Грустная улыбка весёлого клоуна...

Декамерон
      Я рисовал клоуна. В его больших глазах стояли слёзы, но лицо искажала саркастическая улыбка. Краплак на полотне ярко алел, и кадмий был плотен, и охра сияла, а уж сажу газовую было не отличить от самого чёрного в мире южного неба! Лучшие кисти из ласкового колонка и шёлковой куницы лессировали его губы и веки. Но видимо слой пудры и грима на его лице был слишком плотен, или слишком бесчувственным он стал от возраста и усталости. Нет, не такой улыбки от моего клоуна я добивался. Слишком был он прост. По носорожьи твёрд, и шёл прямо от моего мозга, а не от глубин моей души. Мало злости было в его смехе и много притворства было в его слезах. Но самого клоуна я в этом не корил, главный виновник устало сидел на краешке моего сердца, печально созерцая уже опустевшую и опрокинутую вазу вдохновения….

     Остатки денег я потратил на пару-тройку бутылок самого дёшевого портвейна, но и это не очень помогло. Столько раз я зарекался не пить по вечерам плохой портвейн, а по утрам крепкий кофе…? Мысли только ещё больше расползлись по уголкам моей угрюмой вселенной, но пустые бутылки не заставили клоуна улыбаться с нежной ненавистью, а я остался совсем без денег и тяжело брякнулся с высоких небес моего полёта на серый асфальт слишком твёрдый для моих чувствительных ступней. Небо над городом, тоже бывает красивым, но куда ему равняться до бессмысленной глубины небес простирающихся в душах художников? Творец параллельной вселенной, алчущий и не находящий вдохновения, единственное бескрылое млекопитающие на тверди земной! Нужно было искать работу. Не умирать же с голода…? И не оставлять же  моего клоуна с недоделанной улыбкой полным сиротой?
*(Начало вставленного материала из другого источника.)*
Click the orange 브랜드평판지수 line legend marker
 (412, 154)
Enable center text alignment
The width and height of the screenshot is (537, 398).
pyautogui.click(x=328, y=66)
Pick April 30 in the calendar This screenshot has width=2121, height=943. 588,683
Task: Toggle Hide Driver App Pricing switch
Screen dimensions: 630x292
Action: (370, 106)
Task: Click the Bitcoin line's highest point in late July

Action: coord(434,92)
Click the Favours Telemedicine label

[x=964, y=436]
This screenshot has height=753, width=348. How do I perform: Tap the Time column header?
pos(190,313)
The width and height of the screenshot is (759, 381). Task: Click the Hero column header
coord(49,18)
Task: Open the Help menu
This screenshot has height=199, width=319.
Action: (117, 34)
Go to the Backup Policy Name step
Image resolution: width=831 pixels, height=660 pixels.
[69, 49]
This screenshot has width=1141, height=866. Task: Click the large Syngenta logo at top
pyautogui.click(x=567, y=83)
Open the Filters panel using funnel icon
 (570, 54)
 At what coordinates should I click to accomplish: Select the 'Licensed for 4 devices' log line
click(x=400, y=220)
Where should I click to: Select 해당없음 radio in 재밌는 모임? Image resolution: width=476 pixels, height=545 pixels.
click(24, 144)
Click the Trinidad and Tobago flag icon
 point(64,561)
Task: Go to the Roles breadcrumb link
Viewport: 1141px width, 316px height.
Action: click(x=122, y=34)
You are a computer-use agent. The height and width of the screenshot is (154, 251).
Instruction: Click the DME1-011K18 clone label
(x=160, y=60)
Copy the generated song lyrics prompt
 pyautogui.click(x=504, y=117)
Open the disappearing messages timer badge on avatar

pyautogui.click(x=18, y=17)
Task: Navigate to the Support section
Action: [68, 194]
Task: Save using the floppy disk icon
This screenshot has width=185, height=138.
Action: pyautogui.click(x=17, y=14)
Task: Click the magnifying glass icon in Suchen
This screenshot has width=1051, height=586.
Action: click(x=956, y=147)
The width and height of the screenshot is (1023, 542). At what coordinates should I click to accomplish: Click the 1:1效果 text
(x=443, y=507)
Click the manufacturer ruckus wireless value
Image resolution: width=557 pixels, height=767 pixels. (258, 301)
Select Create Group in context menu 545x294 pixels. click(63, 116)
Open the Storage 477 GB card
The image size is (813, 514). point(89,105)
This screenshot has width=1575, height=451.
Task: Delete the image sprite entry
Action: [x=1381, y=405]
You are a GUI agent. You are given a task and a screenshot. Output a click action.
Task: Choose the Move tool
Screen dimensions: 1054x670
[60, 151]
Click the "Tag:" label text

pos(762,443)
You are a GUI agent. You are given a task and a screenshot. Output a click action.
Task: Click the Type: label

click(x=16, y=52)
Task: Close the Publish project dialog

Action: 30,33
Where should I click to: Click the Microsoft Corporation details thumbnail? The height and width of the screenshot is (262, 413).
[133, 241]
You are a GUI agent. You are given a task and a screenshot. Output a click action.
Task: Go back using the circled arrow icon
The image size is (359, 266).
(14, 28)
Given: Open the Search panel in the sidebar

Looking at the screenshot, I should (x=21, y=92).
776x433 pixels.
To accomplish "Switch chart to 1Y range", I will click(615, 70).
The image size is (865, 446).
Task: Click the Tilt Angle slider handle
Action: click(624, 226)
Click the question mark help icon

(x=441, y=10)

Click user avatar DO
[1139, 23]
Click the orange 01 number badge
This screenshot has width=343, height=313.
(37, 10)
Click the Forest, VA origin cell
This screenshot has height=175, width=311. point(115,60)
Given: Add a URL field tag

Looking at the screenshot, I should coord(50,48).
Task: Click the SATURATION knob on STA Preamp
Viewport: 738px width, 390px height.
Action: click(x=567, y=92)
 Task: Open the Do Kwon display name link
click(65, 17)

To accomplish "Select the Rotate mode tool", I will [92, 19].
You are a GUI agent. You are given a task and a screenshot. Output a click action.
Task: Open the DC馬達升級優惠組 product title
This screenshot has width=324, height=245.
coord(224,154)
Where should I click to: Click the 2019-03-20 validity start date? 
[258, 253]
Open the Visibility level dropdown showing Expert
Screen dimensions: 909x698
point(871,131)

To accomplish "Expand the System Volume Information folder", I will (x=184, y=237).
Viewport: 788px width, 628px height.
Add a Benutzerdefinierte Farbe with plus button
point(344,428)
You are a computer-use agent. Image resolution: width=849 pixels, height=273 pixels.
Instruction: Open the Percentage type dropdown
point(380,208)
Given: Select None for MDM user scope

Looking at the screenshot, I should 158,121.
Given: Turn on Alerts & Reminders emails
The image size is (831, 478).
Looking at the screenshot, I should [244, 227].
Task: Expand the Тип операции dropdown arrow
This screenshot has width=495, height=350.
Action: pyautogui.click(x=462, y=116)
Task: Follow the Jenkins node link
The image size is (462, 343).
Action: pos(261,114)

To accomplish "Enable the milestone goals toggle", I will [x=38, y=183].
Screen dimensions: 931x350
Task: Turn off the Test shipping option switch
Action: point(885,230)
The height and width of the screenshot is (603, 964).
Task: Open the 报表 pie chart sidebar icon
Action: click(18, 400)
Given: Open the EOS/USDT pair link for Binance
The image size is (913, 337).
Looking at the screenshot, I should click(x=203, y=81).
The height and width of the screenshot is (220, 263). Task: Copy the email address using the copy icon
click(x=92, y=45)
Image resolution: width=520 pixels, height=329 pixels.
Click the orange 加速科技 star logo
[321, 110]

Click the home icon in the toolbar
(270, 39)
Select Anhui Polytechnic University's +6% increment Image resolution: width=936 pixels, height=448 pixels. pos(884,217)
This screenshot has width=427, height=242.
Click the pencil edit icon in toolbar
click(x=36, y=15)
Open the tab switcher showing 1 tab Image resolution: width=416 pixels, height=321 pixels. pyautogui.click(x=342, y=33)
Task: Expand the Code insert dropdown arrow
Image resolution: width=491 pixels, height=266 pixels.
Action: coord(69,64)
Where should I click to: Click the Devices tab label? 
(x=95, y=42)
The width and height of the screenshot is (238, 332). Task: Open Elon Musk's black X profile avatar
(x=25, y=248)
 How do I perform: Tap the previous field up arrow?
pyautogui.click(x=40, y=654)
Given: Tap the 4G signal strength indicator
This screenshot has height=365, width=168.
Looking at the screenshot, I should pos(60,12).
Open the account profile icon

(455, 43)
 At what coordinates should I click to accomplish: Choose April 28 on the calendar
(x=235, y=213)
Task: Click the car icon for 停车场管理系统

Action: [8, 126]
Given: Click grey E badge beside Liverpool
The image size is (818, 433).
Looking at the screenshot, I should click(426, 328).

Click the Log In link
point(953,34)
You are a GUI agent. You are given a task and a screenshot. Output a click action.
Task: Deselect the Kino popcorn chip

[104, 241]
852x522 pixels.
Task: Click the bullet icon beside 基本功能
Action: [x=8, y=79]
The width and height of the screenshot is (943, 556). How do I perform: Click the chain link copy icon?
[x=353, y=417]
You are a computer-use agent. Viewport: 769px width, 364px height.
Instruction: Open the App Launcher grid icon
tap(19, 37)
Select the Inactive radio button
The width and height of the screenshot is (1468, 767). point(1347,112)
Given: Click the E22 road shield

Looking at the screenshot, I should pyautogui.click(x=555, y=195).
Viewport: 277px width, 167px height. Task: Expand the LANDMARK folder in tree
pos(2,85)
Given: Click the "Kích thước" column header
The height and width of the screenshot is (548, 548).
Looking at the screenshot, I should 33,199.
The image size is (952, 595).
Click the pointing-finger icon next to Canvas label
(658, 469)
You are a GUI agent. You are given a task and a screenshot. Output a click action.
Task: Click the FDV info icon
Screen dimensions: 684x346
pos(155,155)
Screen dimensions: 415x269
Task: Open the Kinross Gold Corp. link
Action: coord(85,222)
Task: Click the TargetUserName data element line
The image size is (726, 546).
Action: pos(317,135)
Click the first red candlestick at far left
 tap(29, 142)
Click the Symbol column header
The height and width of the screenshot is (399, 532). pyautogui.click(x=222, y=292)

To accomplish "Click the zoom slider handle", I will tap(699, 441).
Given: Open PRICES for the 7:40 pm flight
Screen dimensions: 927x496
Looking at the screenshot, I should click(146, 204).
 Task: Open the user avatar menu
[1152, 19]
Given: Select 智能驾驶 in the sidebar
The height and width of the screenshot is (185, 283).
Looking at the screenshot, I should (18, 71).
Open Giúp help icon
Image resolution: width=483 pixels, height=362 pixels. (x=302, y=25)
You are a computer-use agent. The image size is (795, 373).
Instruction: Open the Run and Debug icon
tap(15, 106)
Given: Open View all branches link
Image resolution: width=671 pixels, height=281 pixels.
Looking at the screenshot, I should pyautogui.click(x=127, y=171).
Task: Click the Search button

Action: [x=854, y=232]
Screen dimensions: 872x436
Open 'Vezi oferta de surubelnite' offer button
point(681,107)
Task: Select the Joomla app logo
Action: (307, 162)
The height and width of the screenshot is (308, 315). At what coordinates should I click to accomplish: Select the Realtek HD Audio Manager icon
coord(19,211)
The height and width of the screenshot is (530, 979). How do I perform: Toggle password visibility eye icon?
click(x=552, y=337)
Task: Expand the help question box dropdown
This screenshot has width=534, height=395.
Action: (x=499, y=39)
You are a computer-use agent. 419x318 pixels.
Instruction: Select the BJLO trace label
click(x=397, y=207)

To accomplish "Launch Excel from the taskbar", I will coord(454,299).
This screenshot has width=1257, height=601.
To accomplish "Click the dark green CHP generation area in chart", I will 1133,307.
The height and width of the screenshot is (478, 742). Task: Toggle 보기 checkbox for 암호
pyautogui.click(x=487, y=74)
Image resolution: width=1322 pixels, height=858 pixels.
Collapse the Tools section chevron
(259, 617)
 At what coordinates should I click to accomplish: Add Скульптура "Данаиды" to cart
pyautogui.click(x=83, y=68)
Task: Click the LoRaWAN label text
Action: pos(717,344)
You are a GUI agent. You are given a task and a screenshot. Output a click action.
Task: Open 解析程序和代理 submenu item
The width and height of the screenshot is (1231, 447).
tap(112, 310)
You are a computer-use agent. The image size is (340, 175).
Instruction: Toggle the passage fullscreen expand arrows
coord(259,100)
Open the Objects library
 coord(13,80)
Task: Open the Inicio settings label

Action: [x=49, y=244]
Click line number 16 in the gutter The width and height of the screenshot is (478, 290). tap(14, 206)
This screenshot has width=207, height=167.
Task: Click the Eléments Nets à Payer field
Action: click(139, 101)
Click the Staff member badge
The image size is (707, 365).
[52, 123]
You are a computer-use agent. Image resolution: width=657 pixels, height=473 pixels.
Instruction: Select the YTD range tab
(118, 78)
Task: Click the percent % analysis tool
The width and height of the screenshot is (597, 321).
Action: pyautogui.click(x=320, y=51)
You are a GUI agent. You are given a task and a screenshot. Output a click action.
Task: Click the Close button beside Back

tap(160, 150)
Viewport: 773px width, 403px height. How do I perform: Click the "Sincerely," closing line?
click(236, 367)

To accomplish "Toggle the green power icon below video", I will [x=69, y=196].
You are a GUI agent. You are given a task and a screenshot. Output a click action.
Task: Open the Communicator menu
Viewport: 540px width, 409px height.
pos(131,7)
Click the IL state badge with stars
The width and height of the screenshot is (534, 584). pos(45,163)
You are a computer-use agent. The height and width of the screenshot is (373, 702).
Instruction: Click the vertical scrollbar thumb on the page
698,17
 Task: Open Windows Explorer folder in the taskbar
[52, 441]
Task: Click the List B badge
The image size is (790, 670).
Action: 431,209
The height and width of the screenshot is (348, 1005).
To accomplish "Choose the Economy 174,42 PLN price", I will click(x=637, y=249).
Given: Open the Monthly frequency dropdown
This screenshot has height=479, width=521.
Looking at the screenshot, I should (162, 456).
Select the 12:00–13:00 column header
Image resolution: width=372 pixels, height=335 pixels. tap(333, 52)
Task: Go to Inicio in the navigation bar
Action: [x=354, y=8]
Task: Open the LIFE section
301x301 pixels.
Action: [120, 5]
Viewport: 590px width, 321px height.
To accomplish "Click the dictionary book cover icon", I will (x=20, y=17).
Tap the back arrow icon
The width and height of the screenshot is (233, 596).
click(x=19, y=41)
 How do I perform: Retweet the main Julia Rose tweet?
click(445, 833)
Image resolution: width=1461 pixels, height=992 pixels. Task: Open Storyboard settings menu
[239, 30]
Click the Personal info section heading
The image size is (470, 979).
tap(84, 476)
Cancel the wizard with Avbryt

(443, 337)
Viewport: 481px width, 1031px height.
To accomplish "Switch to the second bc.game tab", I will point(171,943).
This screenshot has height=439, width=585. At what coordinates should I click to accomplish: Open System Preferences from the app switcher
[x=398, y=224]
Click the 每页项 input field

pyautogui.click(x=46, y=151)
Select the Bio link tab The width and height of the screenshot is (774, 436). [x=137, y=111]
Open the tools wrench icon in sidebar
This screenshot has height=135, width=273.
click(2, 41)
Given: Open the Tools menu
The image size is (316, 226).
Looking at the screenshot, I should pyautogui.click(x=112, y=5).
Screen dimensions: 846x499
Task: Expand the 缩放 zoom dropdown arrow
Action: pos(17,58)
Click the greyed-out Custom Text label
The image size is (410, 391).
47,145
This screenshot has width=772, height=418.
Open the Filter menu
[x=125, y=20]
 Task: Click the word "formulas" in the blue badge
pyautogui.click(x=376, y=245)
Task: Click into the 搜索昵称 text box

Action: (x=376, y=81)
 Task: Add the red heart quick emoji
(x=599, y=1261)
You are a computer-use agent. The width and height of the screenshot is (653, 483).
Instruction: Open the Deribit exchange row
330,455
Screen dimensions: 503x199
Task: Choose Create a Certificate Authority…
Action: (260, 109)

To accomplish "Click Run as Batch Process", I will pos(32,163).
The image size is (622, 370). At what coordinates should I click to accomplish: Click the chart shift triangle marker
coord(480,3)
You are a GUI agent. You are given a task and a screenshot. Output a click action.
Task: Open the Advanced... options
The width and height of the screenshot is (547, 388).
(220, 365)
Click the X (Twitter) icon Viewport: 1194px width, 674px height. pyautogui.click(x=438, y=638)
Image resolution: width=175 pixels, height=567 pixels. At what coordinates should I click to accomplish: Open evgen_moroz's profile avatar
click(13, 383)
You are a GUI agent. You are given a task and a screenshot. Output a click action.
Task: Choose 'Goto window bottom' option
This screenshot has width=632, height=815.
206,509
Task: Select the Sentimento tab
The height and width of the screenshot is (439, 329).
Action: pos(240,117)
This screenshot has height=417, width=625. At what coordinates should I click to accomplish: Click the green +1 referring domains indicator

     В колесе сансары вращающим мою судьбу подобно мельничному жёрнову, есть ещё несколько более мелких колёсиков превращающих его в земное подобие старинного часового механизма. На одном из них я и подъехал к дверям квартиры, которую мне предстояло ремонтировать. Один мой старый знакомый, хозяин это жилья, узнав о моём ненадёжном финансовом положении, предложил заняться её ремонтом. Квартира была предназначена к сдаче в аренду, и всего-то нужно было просто немного её обновить и освежить интерьеры. Привести в порядок потолки и стены, привести ванную комнату в гармонию с общей эстетикой окружающего мира и вдохнуть разноцветную жизнь в мёртвую серую геометрию дверных проёмов и подоконников. Кроме того, во время этого небыстрого процесса, в этой квартире, находящейся почти самом центре города мне можно было жить. Экономя и время и деньги на перемещение в пространстве. Я кивнул головой и а на следующий день с раннего утра вдумчиво начал процесс преображения, вооружившись шпателем и шпаклёвкой. Слёзы на глазах моего клоуна блеснули ярче! Возможно, он зарыдал над судьбой своего хозяина, художника низвергнутого в презренные маляры…?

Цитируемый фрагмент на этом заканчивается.